» **Arbeitsauftrag A**:
Wie nennen die Demonstrierenden im Text über die Lehrerproteste in Ungarn ihre Aktionen?

» **Vorgegebener Text**:
• • • • • • •

Bildung in Ungarn: Patriotismus, Fehler und Propaganda
Jeden Mittwoch gehen in Ungarn Lehrer:innen auf die Strasse. Sie protestieren gegen ihre prekären Arbeitsbedingungen und die Politisierung der Bildung.
Als die Ampel am Zebrastreifen auf Grün schaltet, stellen sich fünfzig Menschen in den Pester Morgenverkehr. Es ist ein verhangener Mittwochmorgen Ende März am Ferenciek Tere, einem Platz im Herzen der ungarischen Hauptstadt, wo die Strassen stark befahren und die Kaffeehäuser teuer sind. Von beiden Seiten des Fussgängerstreifens eilt ein Protestzug mit Schildern und Fahnen in die Mitte der Strasse. Solange die Ampel Grün zeigt, bleiben die Schüler:innen, Lehrpersonen und Eltern stehen. Manche der müden Gesichter hinter den Autofenstern formen sich zu einem Lächeln, einige winken, hupen. Andere tun gestikulierend ihre Ablehnung kund. Den hupenden Motorradfahrer:innen winkt man zurück, die schimpfenden Passant:innen lässt man durchgehen.
«Zebraproteste» nennen die Demonstrierenden solche Aktionen. Immer mittwochs werden überall in der ganzen Stadt gleichzeitig die Fussgängerstreifen geentert, um von der Regierung eine andere Bildungspolitik zu fordern. «Ohne Lehrer keine Zukunft!», steht auf einem der Schilder der Protestierenden, «Streik ist ein Grundrecht» auf einem anderen. Das Ganze hat Happeningcharakter. Man kennt sich. Während die Ampel auf Rot steht, führt man am Strassenrand Gespräche und wartet auf die nächste Grünphase.
Überlastet und unterworfen
In Richtung Westen führt die Strasse nach Buda, dem kleineren Teil der Stadt auf der rechten Seite der Donau. Hier, wo einst der König im Burgpalast residierte und heute Premierminister Viktor Orbán regiert, nahmen die Zebraproteste ihren Anfang. Die Englischlehrerin Szilvia Varanyi Imre sitzt in einem Café vor einem Bücherregal. «Nach dem Protestieren am Morgen gehen die Schüler:innen und Lehrer:innen direkt zur Schule», sagt sie. Sie lächelt wehmütig – denn sie selbst wird heute keinen Unterricht geben. Vor kurzem hat die 53-Jährige ihren Job an einem Gymnasium in Budaörs, etwas ausserhalb der Hauptstadt, gekündigt. Die Entscheidung sei ihr nicht leichtgefallen, sagt Imre.

• • • • • • •

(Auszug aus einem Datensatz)
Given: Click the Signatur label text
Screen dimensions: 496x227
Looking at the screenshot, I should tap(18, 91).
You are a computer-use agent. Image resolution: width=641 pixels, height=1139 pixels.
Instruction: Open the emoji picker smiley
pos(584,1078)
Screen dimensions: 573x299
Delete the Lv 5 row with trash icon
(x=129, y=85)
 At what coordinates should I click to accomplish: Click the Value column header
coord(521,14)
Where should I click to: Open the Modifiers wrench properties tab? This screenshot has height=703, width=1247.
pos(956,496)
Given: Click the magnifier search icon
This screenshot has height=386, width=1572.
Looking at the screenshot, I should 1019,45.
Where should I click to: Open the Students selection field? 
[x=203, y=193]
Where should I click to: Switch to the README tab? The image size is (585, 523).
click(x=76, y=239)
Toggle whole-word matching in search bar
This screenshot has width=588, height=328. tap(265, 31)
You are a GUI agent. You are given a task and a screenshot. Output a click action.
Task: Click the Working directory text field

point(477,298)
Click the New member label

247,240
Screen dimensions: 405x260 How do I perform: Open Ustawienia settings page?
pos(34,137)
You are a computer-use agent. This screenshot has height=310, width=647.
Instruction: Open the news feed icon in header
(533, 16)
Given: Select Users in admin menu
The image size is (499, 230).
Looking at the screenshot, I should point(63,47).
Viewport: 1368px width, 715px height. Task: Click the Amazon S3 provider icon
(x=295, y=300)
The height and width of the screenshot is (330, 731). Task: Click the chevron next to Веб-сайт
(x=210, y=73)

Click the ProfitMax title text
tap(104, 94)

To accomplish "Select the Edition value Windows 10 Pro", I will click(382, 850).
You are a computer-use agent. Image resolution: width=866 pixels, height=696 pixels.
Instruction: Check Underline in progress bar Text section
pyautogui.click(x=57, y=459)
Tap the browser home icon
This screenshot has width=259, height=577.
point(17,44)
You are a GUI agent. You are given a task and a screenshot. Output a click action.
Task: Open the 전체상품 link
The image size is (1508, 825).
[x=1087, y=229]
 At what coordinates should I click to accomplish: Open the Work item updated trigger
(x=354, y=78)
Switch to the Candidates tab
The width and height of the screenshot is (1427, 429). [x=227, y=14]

• • • • • • •

» **Arbeitsauftrag B**:
Gib bitte aus den Zeilen des Datensatzauszugs den Abschnitt zeichengetreu wieder, der von der Zeile mit "You are a computer-use agent. This" bis einschließlich zur Zeile mit "pyautogui.click(x=57, y=459)" reicht.

» **Lösung A**:
«Zebraproteste»

» **Lösung B**:
You are a computer-use agent. This screenshot has height=310, width=647.
Instruction: Open the news feed icon in header
(533, 16)
Given: Select Users in admin menu
The image size is (499, 230).
Looking at the screenshot, I should point(63,47).
Viewport: 1368px width, 715px height. Task: Click the Amazon S3 provider icon
(x=295, y=300)
The height and width of the screenshot is (330, 731). Task: Click the chevron next to Веб-сайт
(x=210, y=73)

Click the ProfitMax title text
tap(104, 94)

To accomplish "Select the Edition value Windows 10 Pro", I will click(382, 850).
You are a computer-use agent. Image resolution: width=866 pixels, height=696 pixels.
Instruction: Check Underline in progress bar Text section
pyautogui.click(x=57, y=459)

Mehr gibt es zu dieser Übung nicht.